--- Passage given ---
The proposed solution listed has following features.

  • Quota management is against cardinality at a tenant level and additionally at a metric level within a tenant. Such quota management allows multi-tenant support for time series data on shared infrastructure.

  • Metrics with high cardinality are identified with ease and blacklisted for a given customer. This avoids a blanket level blacklisting for the entire tenant. For instance, consider a production code roll-out done by a customer where it introduced a new metric. However, since the metric was logged incorrectly it leads to a cardinality explosion against that metric name. In such cases, if the cardinality for that metric breaches a certain threshold only that metric is blacklisted instead of blacklisting the entire customer profile.

  • Custom rules for cardinality quota is possible, where a specific customer requires high cardinality support for multiple metrics or a specific metric. Both of these proposals are supported and implemented.

  • Controlling the cardinality allows the system to better predict read performance throughout. For example, the maximum time of read queries are clearly determined. (since all queries will return data for only time-series within their cardinality limits as they were rate limited during ingestion)

  • Users are notified in real time, about cardinality threshold breaches both against individual metric or tenant during metric ingestion.

  • Today, many metric storages have scalability challenges when it comes to supporting huge cardinality data sets [10]. This problem is generally alleviated by horizontal scaling of shards to a cluster (total cardinality/number of unique time-series per shard). This is clearly not enough as more infrastructure is required as cardinality continues to grow for a tenant. There needs to be a way to compute cardinality quota for tenants based on their logging across all clusters or underlying infrastructure where their time-series is stored. This is currently not available in any systems out in the industry. Also, cardinality computation should allow us to blacklist certain tenants when they go over the time-series quota to prevent any underlying storage stability issues. The blacklisting would mean feeding the cardinality threshold breach information back to ingestion source which is lacking in the time series system today. The system should only blacklisting certain offending metrics in tenant space.

--- Data shown ---

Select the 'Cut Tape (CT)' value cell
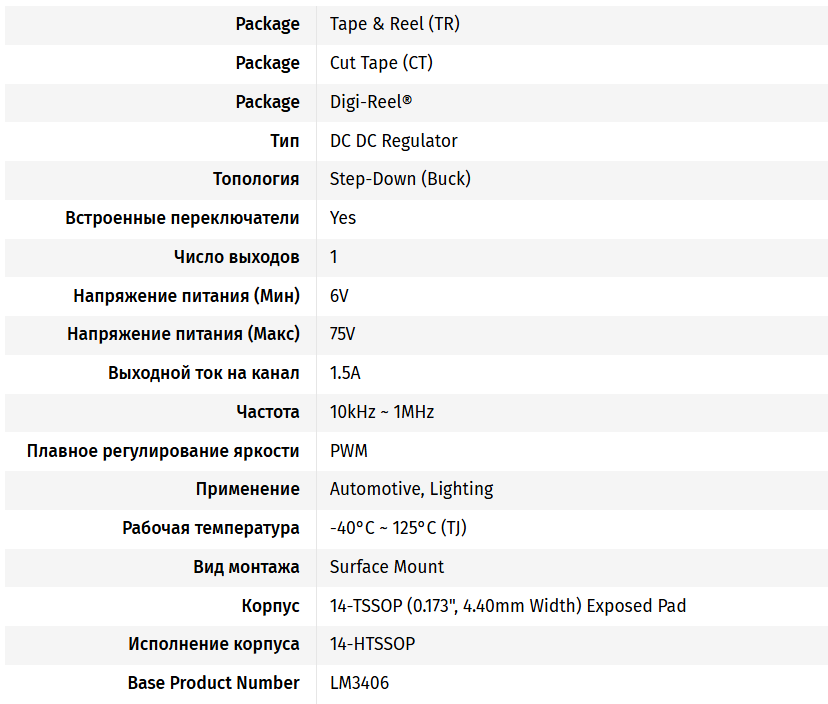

--- What the task asks ---
Continue the passage above on cardinality quota management for time-series metrics, starting right after its last sentence.

--- Result of this exercise ---
Fig. 5.
figure 5

BlackList namespaces with cardinality

3.1 Sequencing Steps

The following steps are performed for every incoming metric signal into ingress daemons as described in Fig. 1

  • A hash of incoming metric signal is computed and written to shard (replica) on metric store by ingress daemon locally.

  • Incoming data time series signals are then intercepted and passed on to the light weight cardinality module on every time series database process in the back end.

  • Cardinality module (CS) computes cardinality at two levels (tenant and metric) by creating separate HLLs per customer (hereafter referred to as a namespace) and at namespace + metric name (hereafter referred to a name level) The computation is done at (namespace, HLL) and (namespace, name, HLL)

  • This information is exposed on each cardinality server (CS) by a REST service using HTTP(s) ‘$hostname:8091/admin/cardinality’ as shown in Fig. 2.

The cardinality information depicts the start from where cardinality is computed to its endpoints. The REST service can optionally take in custom query parameters. ‘namespaces[]-namespaces-count’ depicts the cardinality on the time series database (TSDB) instance for a customer and ‘namespaces[]-namespaces- names[]->count’ which cardinality of top K metric names within the namespace.

The HLLs per (namespace) and (namespace, name) are persisted in local TSDB instances at a specified location ‘/mnt/promTsdb/storage/cardinality’ every hour, in HLL blocks as shown in Fig. 3.

  • The HLL blocks are mergeable over time and it will used to determine cardinality history for a (namespace) and (namespace,name) combination.

  • A central “assessment-service” (AS) described in Fig. 1 discovers all the Prometheus TSDB shards [5]. The discovery mechanism can be either static or dynamic. The assessment service is topology or infrastructure aware. This implies that the service is aware of the location of TSDB instances (or shards) that houses replica for a given column.

  • Assessment service invokes the REST service at “$hostname:8091/admin/cardinality” on every TSDB instances. The maximum cardinality number are computed across replicas of a given shard. Assesment service performs a sum total of the cardinality grouped by tenant and metric name. Cardinality is computed at both tenant level and top-K metric names within a tenant.

  • The central service exposes blacklisted information shown in Fig. 5, at a REST endpoint “blacklist”. This provides capability to source ingestion layer to either drop all incoming metrics for a tenant or specific metrics within a tenant quota. This information can be additionally persisted to ensure stateful cardinality information.

A tenant or a metric is blacklisted based on cardinality quota rules. As shown in Fig. 4, ‘profiles-)profile[]-) namespace-) threshold’ depicts customer or tenant cardinality quota and ‘profiles-) profile[]-) namespace-) metrics[]-) threshold’ is custom overridden quota for a metric within a tenant space.

Fig. 6.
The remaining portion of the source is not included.